Tel est le cas, par exemple, lorsque l’employeur porte atteinte à l’intégrité physique ou morale du salarié sur le lieu de travail (Cass. soc., 8 juin 2011, n° 10-15.493).
Dans un arrêt rendu le 23 janvier 2013, la Cour de cassation a approuvé les juges du fond ayant décidé que des évènements, bien qu’ayant eu lieu à l’extérieur de l’entreprise, caractérisaient un manquement grave de l’employeur à ses obligations contractuelles (Cass. Soc., 23 janvier 2013, n°11-20.356).

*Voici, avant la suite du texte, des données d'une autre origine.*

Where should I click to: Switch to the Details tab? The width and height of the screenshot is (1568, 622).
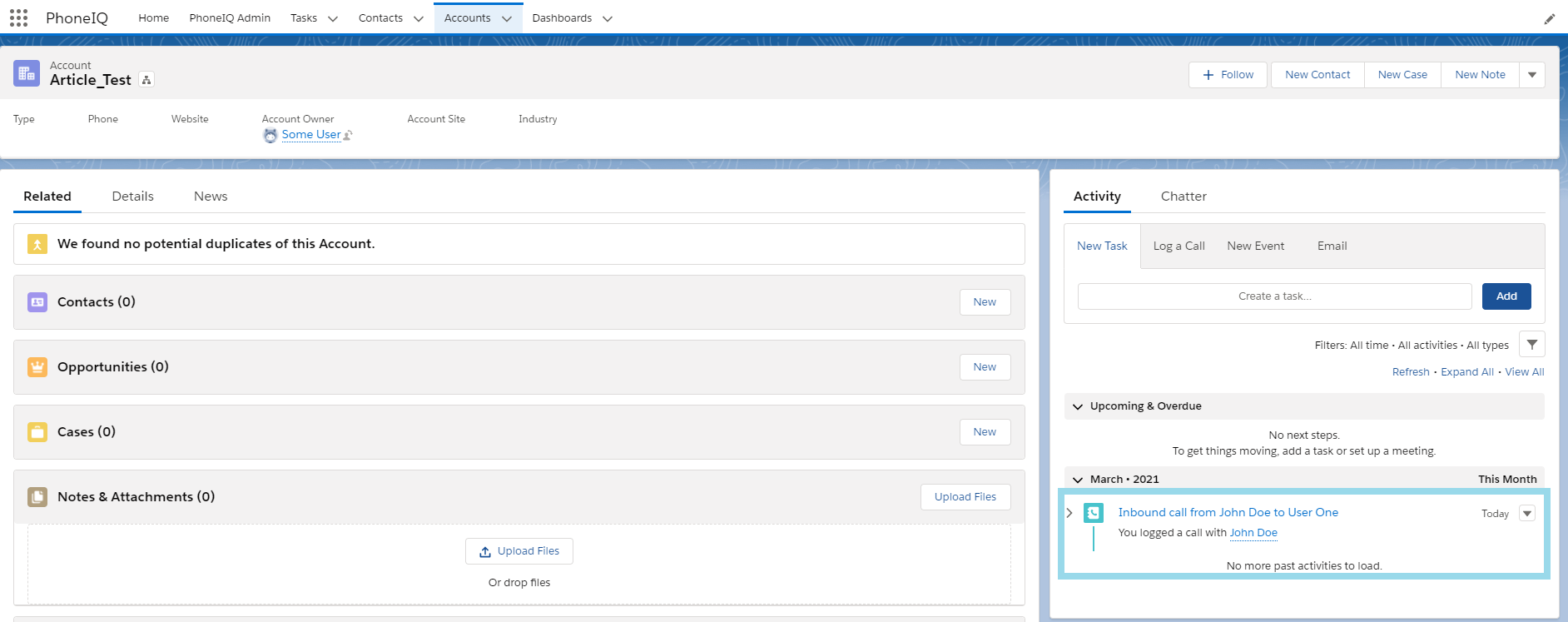coord(132,197)
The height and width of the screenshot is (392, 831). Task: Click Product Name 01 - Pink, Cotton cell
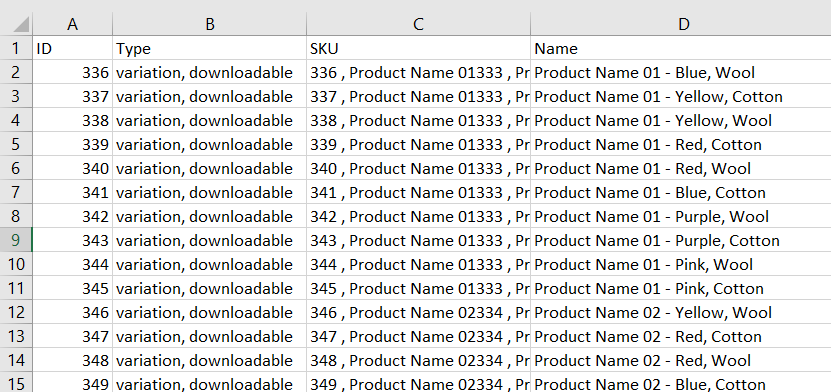(681, 288)
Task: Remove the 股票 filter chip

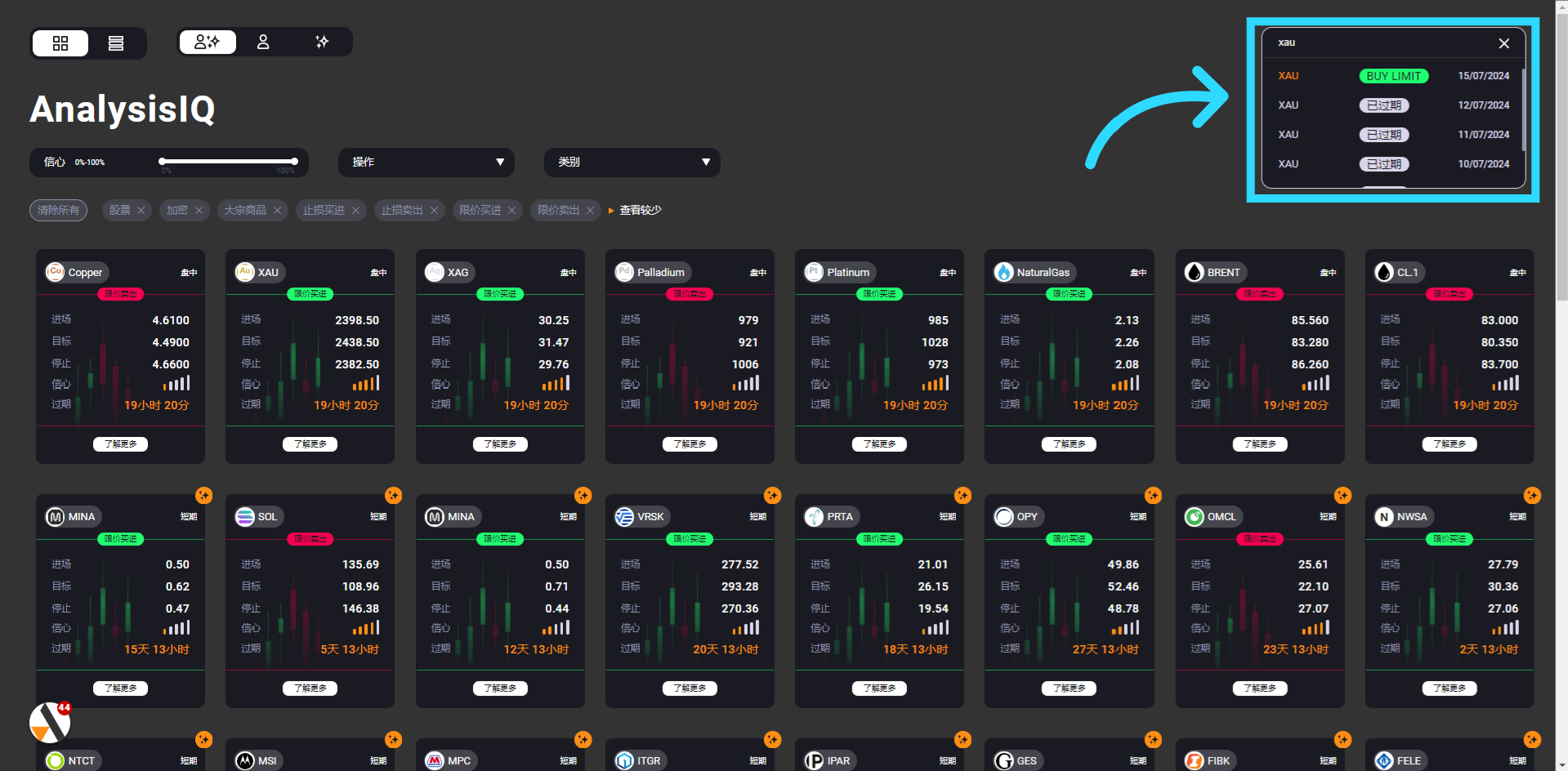Action: click(x=141, y=211)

En l’espèce, l’employeur avait fait irruption brutalement dans le club de bridge où se trouvait le salarié, qui était en arrêt de travail. Il avait alors remis en cause avec véhémence l’état de santé de l’intéressé et exigé qu’il lui remette son arrêt de travail. Agressé publiquement, le salarié, choqué, s’était trouvé dans un état de sidération nécessitant le secours des personnes présentes.
Les faits invoqués par le salarié à l’appui de sa prise d’acte portaient en effet sur un différend d’ordre professionnel. Un fait étranger à l’activité professionnelle ne pourrait donc pas justifier une prise d’acte de la rupture.
Cette solution est à rapprocher de certaines décisions rendues par la Cour de cassation ayant retenu une faute contractuelle pour des faits survenus en dehors de l’entreprise :
– ainsi, il a été jugé que le fait pour un salarié d’abuser de son pouvoir hiérarchique dans le but d’obtenir des faveurs sexuelles constituait un harcèlement sexuel même si les agissements avaient lieu en dehors du temps et du lieu de travail (Cass. soc., 11 janvier 2012, n°10-12.930),
– parallèlement, un fait relevant de la vie personnelle du salarié peut justifier son licenciement pour faute s’il se rattache à sa vie professionnelle. Par exemple, la Cour de cassation a admis la possibilité pour une compagnie aérienne de licencier pour faute grave un steward ayant consommé des drogues dures pendant des escales entre deux vols dans la mesure où ce comportement présente un risque pour la sécurité des passagers (Cass. soc., 27 mars 2012, n°10-19.915).